Stored data:
········

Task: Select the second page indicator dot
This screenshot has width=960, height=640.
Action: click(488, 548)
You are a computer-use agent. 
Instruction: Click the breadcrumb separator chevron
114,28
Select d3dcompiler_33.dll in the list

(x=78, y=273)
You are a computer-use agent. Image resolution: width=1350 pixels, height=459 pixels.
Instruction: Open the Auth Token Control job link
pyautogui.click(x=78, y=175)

········

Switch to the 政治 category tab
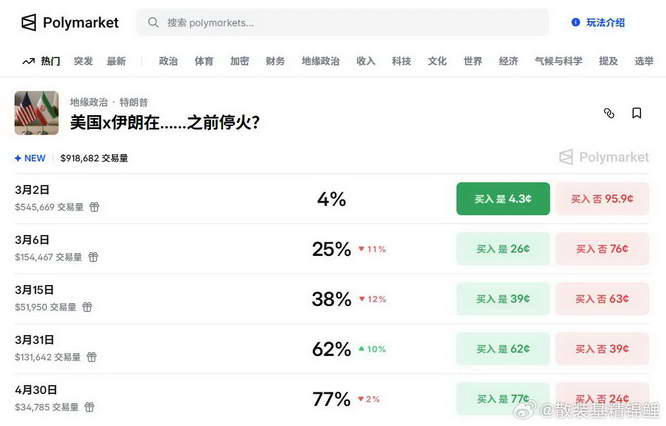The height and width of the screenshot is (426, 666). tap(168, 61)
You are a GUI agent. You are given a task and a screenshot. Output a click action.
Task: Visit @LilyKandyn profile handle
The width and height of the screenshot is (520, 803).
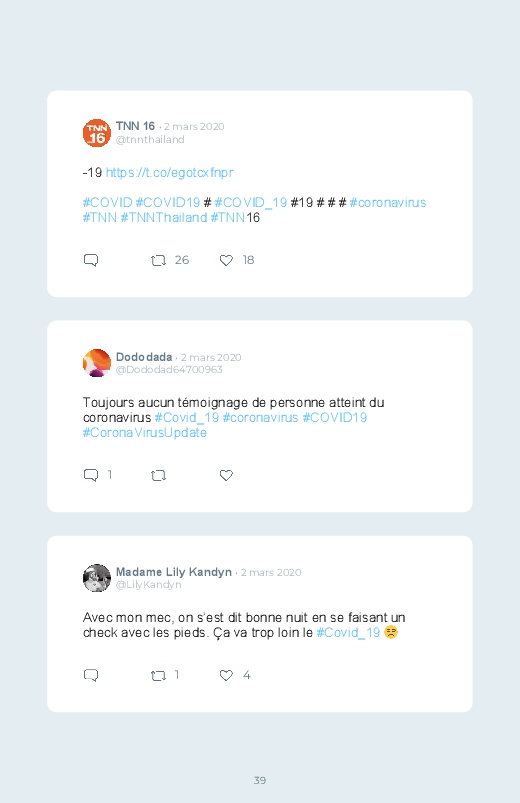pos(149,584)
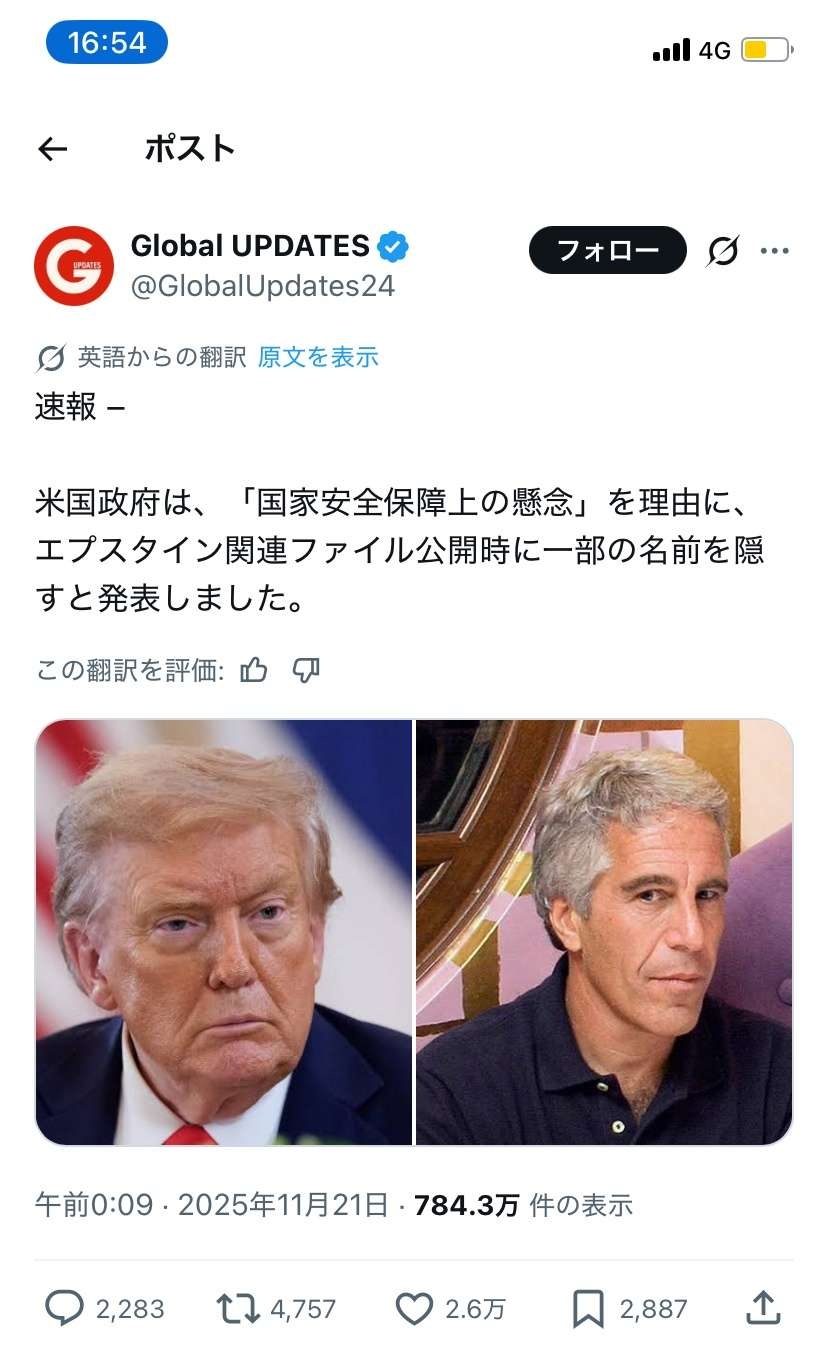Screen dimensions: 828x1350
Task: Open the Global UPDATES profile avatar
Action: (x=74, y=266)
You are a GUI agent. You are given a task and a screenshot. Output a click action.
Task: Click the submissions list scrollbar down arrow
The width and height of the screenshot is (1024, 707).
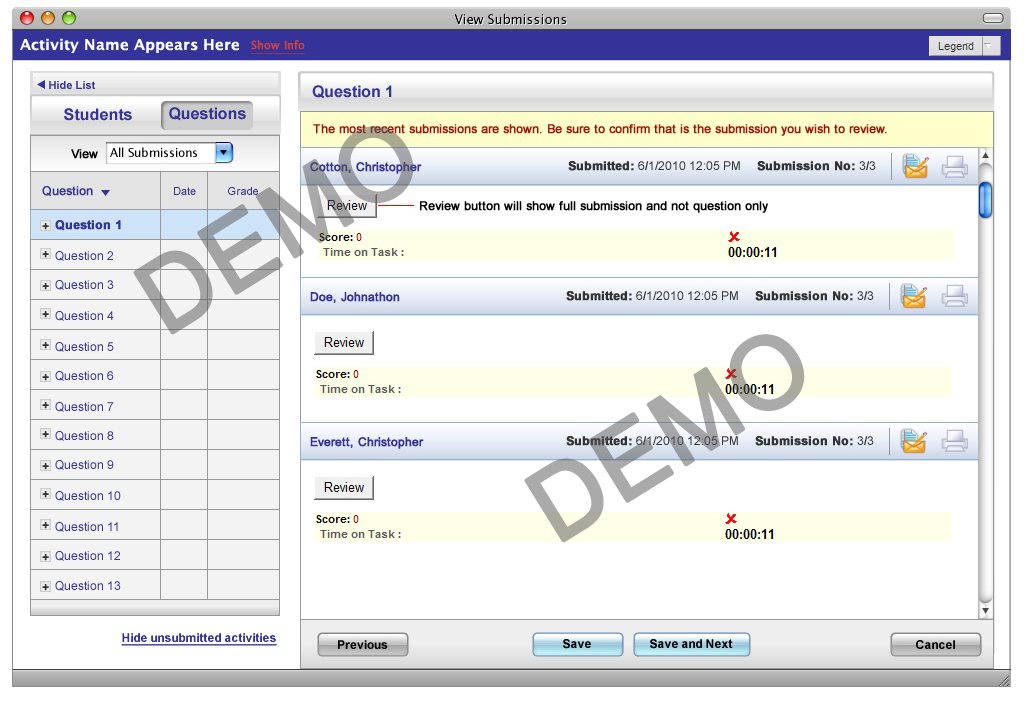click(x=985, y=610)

········

Please return every line in the data that includes the string "agent".

● **YOUR SOLUTION**
You are a computer-use agent. 
You are a computer-use agent. Image resolution: width=1350 pixels, height=459 pixels.
You are a GUI agent. You are given a task and a screenshot. Output a click action.
You are a GUI agent. You are given a task and a screenshot. Output a click action.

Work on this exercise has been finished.